As the time for retirement approaches, it becomes more essential to make the most of your investments for retirement. With IRAs, the closer you get to retirement, the more you should contribute to those IRAs. That is how you can substantially increase your retirement savings. If you can maximize IRA contributions, you will be able to get the most out of that investment.
Know your IRA Contribution Limits
The maximum contribution limits for each year depend on the type of IRA you have. This year, 2015, the maximum contribution that can be made to a Traditional or Roth IRA is $5,500. The maximum for a SIMPLE IRA is $12,500. With employer-sponsored IRAs, there is a minimum that must be contributed in order to qualify for the maximum employer matching contribution.

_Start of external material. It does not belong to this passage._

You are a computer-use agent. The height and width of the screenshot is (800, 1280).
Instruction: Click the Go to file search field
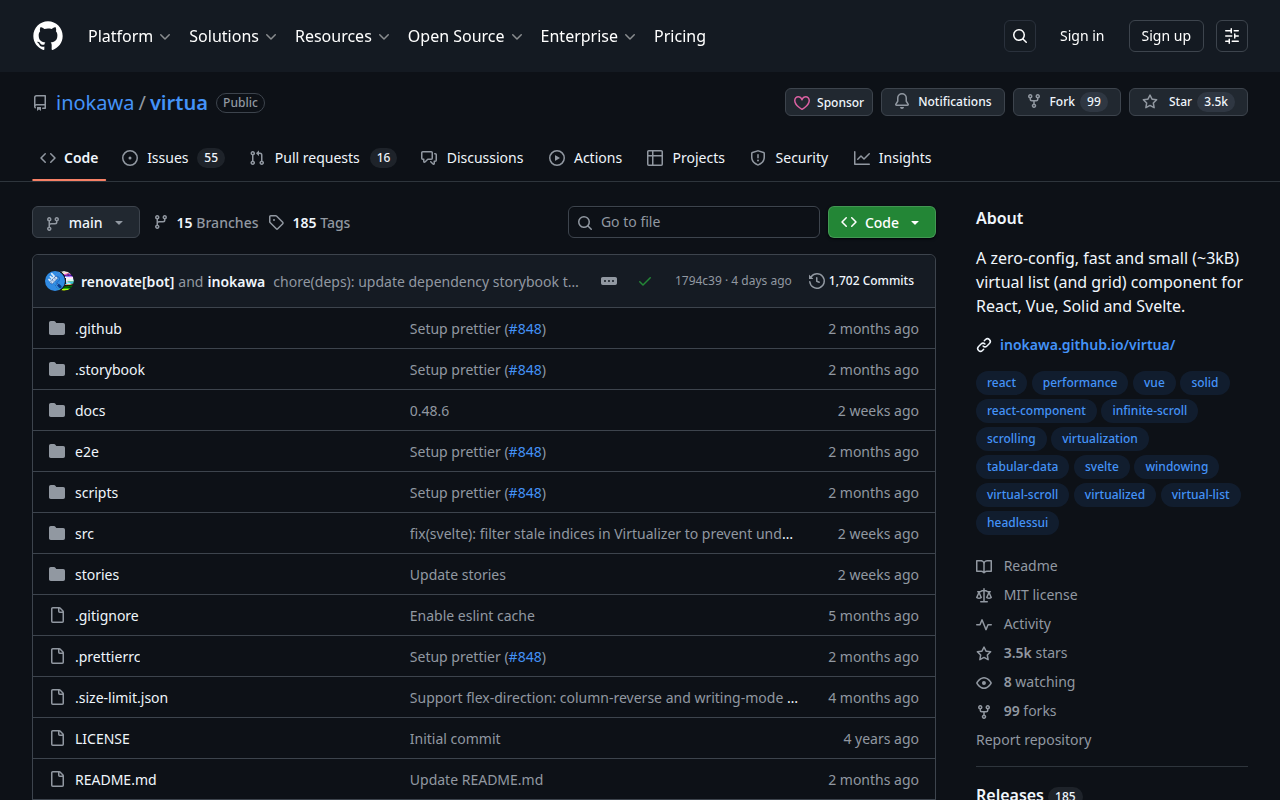pos(693,221)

However, the matching contributions do not count against your contribution limits.
Find out whether you are eligible to make “catch-up contributions”

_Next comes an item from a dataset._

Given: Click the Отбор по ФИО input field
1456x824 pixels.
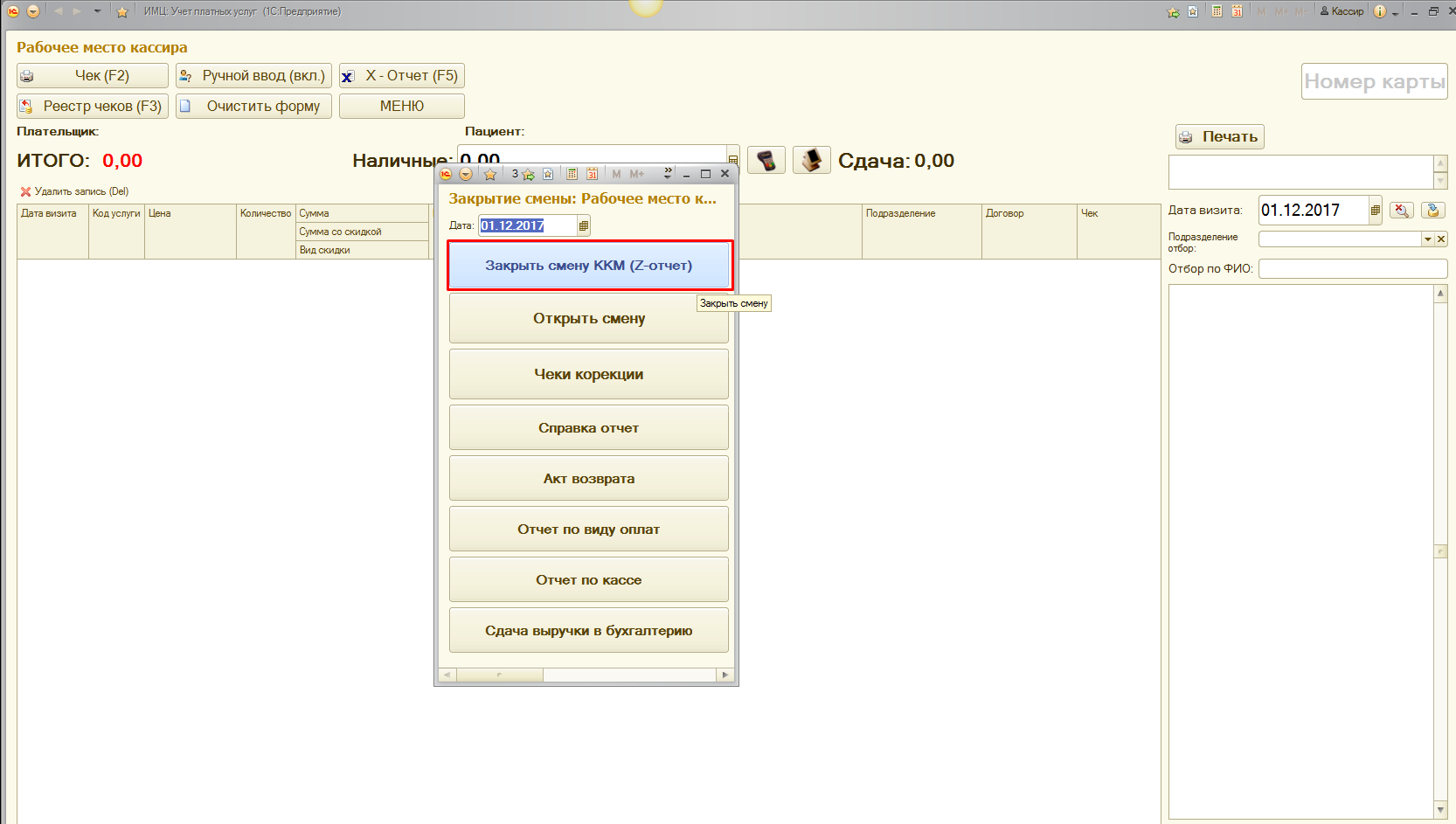Looking at the screenshot, I should tap(1352, 269).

Anyone who is age 50 or older is allowed to contribute an extra $1,000 each year, as a “catch-up contribution. This allowance applies to every year following your 50th birthday. So, if you make those catch-up contributions and you retire at age 65, you would have earned an extra $15,000 in contributions toward your retirement.
Make contributions as early as possible
The deadline for making IRA contributions each year is April 15th, however, the earliest you can make a contribution is January 1st. Your money begins to earn on a tax-deferred basis as soon as your contribution is made, so making it as early as possible is key to maximizing your contributions. If you do this consistently, you could earn an extra annual contribution over your working career.
Be sure to invest your IRA wisely
IRAs typically become a significant portion of your net worth. Therefore, the decisions you make regarding the investment of your IRA is as important as all other investments you may have. You should always include your IRA in your overall investment planning.
Another consideration is whether to take the long-term approach to your IRA investment. Because your funds remain in your IRA for an extended period of time, it is better to use lower risk, fixed income investments, such as a long term CD, as opposed to a short term savings account.
Early retirement planning will really pay off
Some clients wonder if it is really worth it to go through the trouble of trying to make the maximum contributions possible. Consider this: if you contributed only $1,200 each year to your IRA, for ten years with compounded interest of 6%, you would save approximately $16,766 at the end of that 10-year period.
If you contributed the maximum $5,500 every year, for the same 10-year period, your savings would be closer to $76,844. In essence, you may be able quadruple your retirement savings, by taking the simple steps discussed here. The choice is easy.